▶ [Exercise prompt]: Report each line of the entries below that includes "will".

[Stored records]
────────────────

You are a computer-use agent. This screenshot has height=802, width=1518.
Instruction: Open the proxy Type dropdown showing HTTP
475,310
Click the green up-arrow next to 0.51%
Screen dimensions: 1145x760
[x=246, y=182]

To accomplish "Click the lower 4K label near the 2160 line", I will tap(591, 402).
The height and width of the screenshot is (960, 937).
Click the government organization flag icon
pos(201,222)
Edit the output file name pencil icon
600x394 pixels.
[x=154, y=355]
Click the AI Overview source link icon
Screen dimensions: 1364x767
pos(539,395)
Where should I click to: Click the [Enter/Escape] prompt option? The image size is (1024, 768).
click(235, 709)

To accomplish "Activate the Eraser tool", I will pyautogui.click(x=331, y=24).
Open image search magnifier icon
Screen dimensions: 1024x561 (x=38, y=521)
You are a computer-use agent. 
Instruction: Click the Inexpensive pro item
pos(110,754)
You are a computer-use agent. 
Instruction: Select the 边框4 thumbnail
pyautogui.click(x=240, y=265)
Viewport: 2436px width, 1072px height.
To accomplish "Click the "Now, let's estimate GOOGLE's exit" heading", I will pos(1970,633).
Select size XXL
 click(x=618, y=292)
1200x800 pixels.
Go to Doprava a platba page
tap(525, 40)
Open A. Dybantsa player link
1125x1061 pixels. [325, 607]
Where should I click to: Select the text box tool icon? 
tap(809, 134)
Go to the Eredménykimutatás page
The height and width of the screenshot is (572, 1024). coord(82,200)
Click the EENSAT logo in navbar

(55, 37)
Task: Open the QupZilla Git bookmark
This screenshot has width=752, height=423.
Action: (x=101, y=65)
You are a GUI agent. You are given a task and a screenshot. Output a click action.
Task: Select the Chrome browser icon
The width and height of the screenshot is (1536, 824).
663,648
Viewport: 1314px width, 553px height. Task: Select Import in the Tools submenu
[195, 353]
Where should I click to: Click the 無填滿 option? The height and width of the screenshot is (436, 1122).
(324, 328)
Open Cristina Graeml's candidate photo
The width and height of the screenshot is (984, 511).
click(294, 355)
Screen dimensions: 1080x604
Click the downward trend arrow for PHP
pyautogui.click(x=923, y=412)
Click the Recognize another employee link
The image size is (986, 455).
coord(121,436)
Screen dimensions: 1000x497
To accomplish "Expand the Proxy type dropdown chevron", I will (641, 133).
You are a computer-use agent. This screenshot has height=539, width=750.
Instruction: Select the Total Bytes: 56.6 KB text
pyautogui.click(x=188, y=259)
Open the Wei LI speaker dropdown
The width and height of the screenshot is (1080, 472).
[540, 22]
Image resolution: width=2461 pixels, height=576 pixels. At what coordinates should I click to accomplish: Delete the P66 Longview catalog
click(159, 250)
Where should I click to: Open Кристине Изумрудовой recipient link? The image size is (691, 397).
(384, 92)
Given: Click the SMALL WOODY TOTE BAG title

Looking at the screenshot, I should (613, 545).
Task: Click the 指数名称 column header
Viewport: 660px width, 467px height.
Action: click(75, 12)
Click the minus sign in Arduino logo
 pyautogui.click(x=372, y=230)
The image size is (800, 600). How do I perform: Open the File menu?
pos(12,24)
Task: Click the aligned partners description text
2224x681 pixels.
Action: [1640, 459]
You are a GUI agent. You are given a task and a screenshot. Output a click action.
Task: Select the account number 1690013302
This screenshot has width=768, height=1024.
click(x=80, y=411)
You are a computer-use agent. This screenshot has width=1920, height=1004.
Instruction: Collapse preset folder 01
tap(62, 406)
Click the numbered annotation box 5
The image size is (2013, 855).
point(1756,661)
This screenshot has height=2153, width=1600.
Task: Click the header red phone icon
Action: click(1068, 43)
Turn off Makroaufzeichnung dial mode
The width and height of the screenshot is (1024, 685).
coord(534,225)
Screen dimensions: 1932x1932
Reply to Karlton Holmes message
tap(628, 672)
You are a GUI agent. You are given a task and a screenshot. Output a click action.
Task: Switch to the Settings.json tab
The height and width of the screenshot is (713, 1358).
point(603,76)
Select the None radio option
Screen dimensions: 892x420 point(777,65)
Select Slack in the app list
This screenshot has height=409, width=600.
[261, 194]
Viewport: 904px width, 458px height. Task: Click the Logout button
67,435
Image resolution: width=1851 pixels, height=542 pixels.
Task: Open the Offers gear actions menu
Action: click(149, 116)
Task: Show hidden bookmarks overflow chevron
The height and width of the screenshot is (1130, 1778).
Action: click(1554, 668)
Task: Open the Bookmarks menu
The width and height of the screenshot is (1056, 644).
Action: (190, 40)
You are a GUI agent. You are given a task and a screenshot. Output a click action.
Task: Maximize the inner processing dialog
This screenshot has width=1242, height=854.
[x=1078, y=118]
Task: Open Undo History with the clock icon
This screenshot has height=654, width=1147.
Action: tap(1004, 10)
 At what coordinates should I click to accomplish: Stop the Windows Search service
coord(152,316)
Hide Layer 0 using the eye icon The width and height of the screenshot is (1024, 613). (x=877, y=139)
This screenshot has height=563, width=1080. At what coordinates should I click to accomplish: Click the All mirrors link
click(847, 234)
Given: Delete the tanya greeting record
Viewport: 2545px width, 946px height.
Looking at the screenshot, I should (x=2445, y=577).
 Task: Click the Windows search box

────────────────

▶ [Your response]:
To accomplish "Click the lower 4K label near the 2160 line", I will tap(591, 402).
To accomplish "Activate the Eraser tool", I will pyautogui.click(x=331, y=24).
To accomplish "Click the "Now, let's estimate GOOGLE's exit" heading", I will pos(1970,633).
To accomplish "Expand the Proxy type dropdown chevron", I will (641, 133).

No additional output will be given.